Jellymon: What is the thinking behind the name?
Nicole Teng: “Brut” is a reference to the 19th century art movement labeled in France as “Art Brut”. The title meant “Raw Art”, “Original Art” or “Rough Art”. All creations from this movement were very strong, original and rough - imperfect but with a genuine heart. “Cake” represents the sweetness to be found in daily life. “Brut Cake” aims to eliminate the distance between the maker and consumer. “It has always been our goal to let everyone feel the makers hand through the product.

Jellymon: Can you tell us about some of the product ranges we can expect from Brut Cake and where are the products available?
Nicole Teng: The product range includes re-imagined furniture, hand-woven home wear, ceramic work (including hybrid light bulb pots that give this traditional craft a new look) and costumised designs for specific clients. We currently sell in Beijing (UCCA Gallery Shop), Shanghai - (Showroom-shanghai) and Taipei (Home Hotel design shop, Twines design shop, Taipei Good Cho, hikidult on-line design shop)
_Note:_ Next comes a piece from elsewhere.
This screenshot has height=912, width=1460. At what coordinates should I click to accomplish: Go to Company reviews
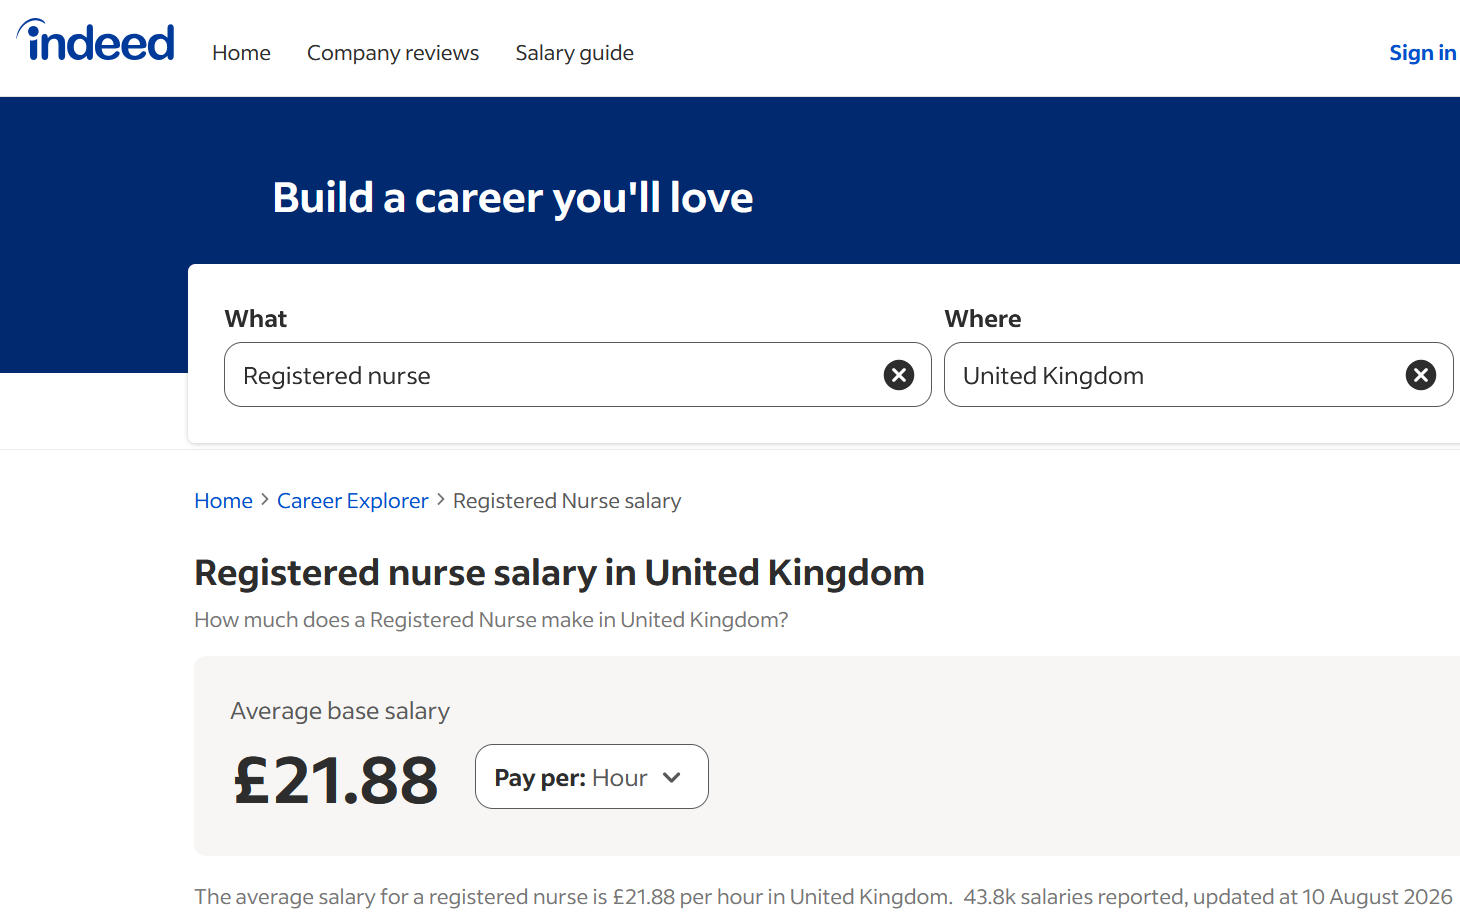point(393,53)
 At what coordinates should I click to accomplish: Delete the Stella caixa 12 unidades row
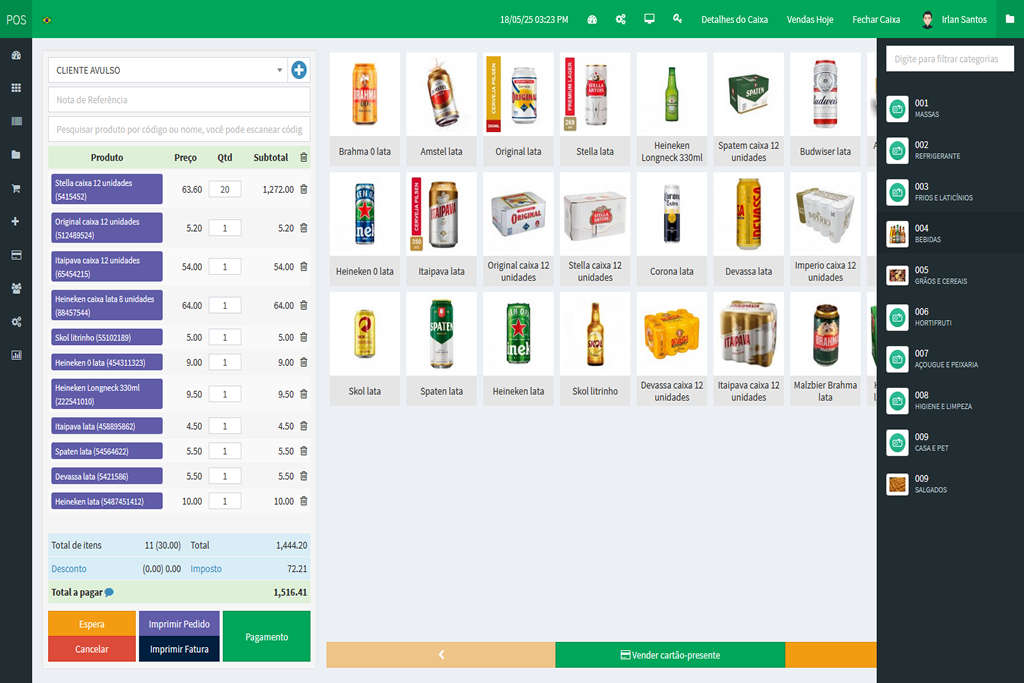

Jellymon: How do you feel about creativity in Shanghai and where do you see it heading?
Nicole Teng: Nothing is impossible in this city. I decided to give up my office job after living here for one year, as I felt anyone with creative energy has the possibility of realizing their ideas. The creative industry is blooming, although at this moment creativity has been seen as a kind of business, but sooner or later, people will be aware of creativity as something we should build into daily life, at that moment the design industry will grow much faster and healthier than now.

Jellymon: What do you like about living in Shanghai and how do you feel about its rapid development?
Nicole Teng: I like my Shanghai life purely because only here can I recruit enough resources to work out my collection with a reasonable investment. I also love all those old buildings and trees. However in Shanghai, the environment develops too fast, over consumption is rampant, there is no permanent value, the life of a good design is very short.
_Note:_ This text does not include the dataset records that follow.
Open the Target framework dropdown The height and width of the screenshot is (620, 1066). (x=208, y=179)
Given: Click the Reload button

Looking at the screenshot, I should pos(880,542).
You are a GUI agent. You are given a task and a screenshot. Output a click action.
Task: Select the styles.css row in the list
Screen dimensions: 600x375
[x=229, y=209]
Jellymon: Where are your favorite places to hang out in the city?
Nicole Teng: I love Fuxing park (in the day time), it’s a peaceful green land. Lying in the grass makes you forget where you are.
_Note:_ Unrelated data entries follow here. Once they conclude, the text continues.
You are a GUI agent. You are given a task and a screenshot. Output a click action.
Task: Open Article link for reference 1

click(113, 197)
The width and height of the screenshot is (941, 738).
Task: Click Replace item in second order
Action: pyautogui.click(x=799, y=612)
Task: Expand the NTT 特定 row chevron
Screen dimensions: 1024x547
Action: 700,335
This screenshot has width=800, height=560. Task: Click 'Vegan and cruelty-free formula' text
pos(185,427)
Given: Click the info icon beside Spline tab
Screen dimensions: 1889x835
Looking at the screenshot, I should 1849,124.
Jellymon: What would you say are Shanghai's biggest successes and pitfalls?
Nicole Teng: Successes: This city is a big melting pot of different cultures and people. It’s very interesting just because of that, it’s a hub to help you connect to the world. Pitfalls: A lot of waste and carelessness.

Jellymon: Is there one secret you have about Shanghai you'd care to share with us?
Nicole Teng: That’s not the way secrets work...

Jellymon: If you could sum up Shanghai in one word in Chinese what would it be and why?
Nicole Teng: 萬花筒 (kaleidoscope) as Shanghai is a city of fantasy from every way you look at it.